Seperation and shielding within a single "cable" is a thing.

True, but it makes cables more expensive. If goal is to make cheaper PSUs, then wasting extra cash on multiple more expensive MBs is reducing given cost benefit of this standard. And if cables have to become more expensive... Other thing is that new cable would require new SATA connector (It is kind of overdue anyway), but that would make all older HDDs unusable on new MBs. Taking all things into consideration, adopting new PSU standard may be beneficial in long run, but will be pretty costly once you do your 1st upgrade. (I am currently happy with 2 reasonably fast M.2 drives and two SSDs:128 + 240GB each dedicated for different OS.) But anyone who is sitting on multiple 1~2TB SATA3 SSDs will not be happy about incompatibility if board does not have enough (or any) legacy SATA3 ports. Times of big technology changes are always costly.

Fox2232:

True, but it makes cables more expensive.

More expensive then separate power and separate data cable? If this ATX12V0 becomes a thing, you'll need a power cable (since it won't come off your power supply) and a data cable. Can't really see that being more expensive then a data + power cable. Only time would tell though. Probably not the best example but there are USB C PD cables that can do up to 100 watts and do data transfer for only $8 a cable. Compare that to a USB cable + Some external power source costs. And no i'm not saying USB is perfect at this, i'm certain there are issues, i'm just saying it's possible without being expensive and i really think overall it'd be less expensive then having to buy a power cable + data cable which is what you'd likely have to do unless PSU's, even non-modular ones, started coming with many cables not attached.

Fox2232:

But anyone who is sitting on multiple 1~2TB SATA3 SSDs will not be happy about incompatibility if board does not have enough (or any) legacy SATA3 ports.
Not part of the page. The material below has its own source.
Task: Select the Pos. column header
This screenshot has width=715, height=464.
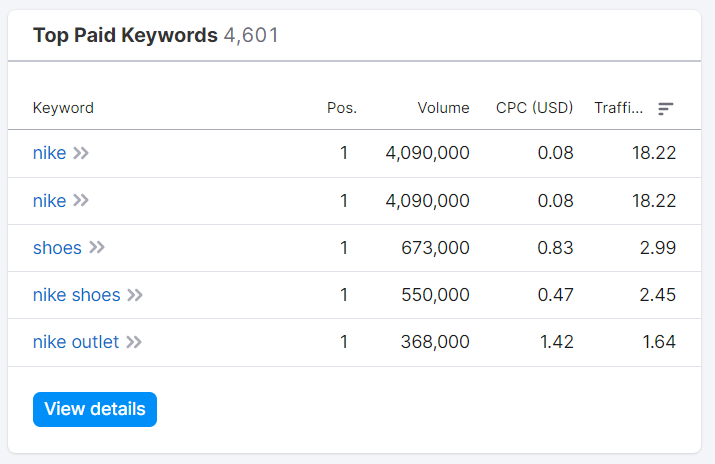Action: [342, 108]
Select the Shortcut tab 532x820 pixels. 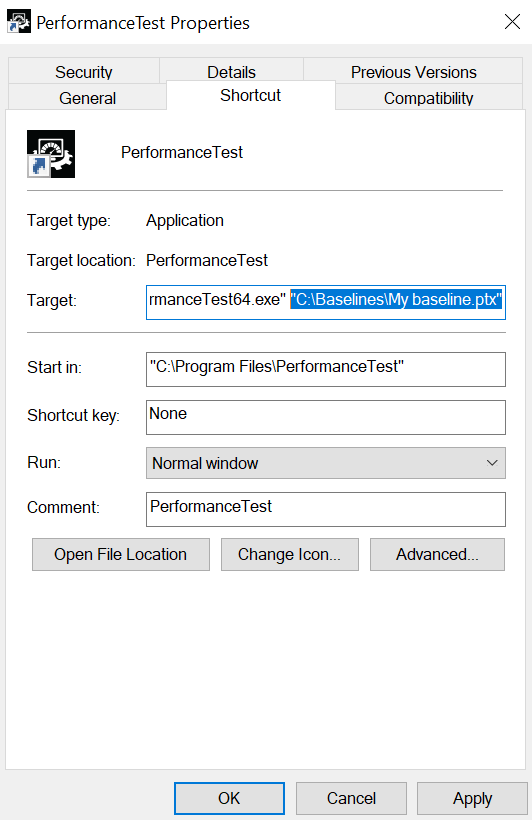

I also don't see where there wouldn't be converting cables. If it was still SATA3 (or backwards compatible) there's no reason there wouldn't be cables that terminate the power and end with a standard (current) data connection or split on the other end to a current standard data connection and power cable. But you're right that it would be a fairly big change, but big changes happen, that's part of what technology is. Personally if this were to become a thing i'd hope that U.2 would become more common, as i understand it anyways, it's already doing what i suggest would happen. U.2, again unless i'm wrong, uses a single cable from the motherboard to the drive, providing PCI-Express lanes similar to M.2, and power, all in one cable. U.2 cables are expensive right now so it may not be the best example again, but that also may simply be due to popularity of the standard and for some reason every one i find has a SATA power cable on it for some reason? Edit: Nevermind, i see why the sata power is there, apparently it needs additional power, which is disappointing....especially since NVME drives get enough power from the M.2 connection. Point being though, since M.2 Drives get power from the motherboard, there should be no major hurdle to make it so it's all part of a U.2-like connection.

12v to the mobo, 12v to the GPU, 12v to a SATA backplane for harddisks, only when necessary. M.2 drives for fast storage, doesn't need power cables. SATA for SSDs is already on it's way into the history books... LED controllers and such can easily be powered by 12v, since they contain PWM DC-DC already inside them... Everything else USB. This is the future of computers for sure.